— Assignment —
Word for word, retype the tail of the data below, starting with the line that has "This screenshot has height=208, width=275." and including the last line.

— Data to use —
========================================================================

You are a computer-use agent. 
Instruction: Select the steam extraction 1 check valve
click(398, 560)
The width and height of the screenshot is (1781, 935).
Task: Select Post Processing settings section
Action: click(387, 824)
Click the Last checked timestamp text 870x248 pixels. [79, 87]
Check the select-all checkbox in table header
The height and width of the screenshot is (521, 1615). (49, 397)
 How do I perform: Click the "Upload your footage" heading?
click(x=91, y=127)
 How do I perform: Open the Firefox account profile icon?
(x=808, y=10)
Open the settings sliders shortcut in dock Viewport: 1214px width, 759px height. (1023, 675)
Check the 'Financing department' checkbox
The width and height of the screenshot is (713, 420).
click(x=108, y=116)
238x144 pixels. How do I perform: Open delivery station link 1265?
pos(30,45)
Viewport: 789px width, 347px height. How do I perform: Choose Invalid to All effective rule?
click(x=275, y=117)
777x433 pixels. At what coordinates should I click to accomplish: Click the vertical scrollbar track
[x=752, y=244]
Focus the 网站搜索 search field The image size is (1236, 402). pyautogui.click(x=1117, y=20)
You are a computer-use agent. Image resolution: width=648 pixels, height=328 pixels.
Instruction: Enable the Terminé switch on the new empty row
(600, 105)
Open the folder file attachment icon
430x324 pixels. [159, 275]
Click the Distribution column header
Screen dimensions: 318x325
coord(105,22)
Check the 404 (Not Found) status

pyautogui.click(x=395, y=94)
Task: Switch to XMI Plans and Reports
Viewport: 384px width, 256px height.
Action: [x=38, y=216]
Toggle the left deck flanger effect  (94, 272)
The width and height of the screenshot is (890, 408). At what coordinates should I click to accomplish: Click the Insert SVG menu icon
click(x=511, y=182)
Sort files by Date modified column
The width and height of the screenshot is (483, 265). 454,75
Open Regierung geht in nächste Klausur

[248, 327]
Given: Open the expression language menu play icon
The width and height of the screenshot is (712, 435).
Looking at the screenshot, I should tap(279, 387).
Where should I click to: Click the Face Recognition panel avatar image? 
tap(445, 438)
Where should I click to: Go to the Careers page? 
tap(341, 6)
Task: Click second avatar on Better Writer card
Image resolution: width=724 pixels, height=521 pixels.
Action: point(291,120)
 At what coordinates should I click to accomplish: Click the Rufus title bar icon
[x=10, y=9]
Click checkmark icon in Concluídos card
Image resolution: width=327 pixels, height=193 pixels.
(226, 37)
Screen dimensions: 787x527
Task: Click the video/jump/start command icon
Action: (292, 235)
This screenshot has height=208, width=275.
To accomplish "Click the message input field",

========================================================================

— Solution to this problem —
This screenshot has height=208, width=275.
To accomplish "Click the message input field",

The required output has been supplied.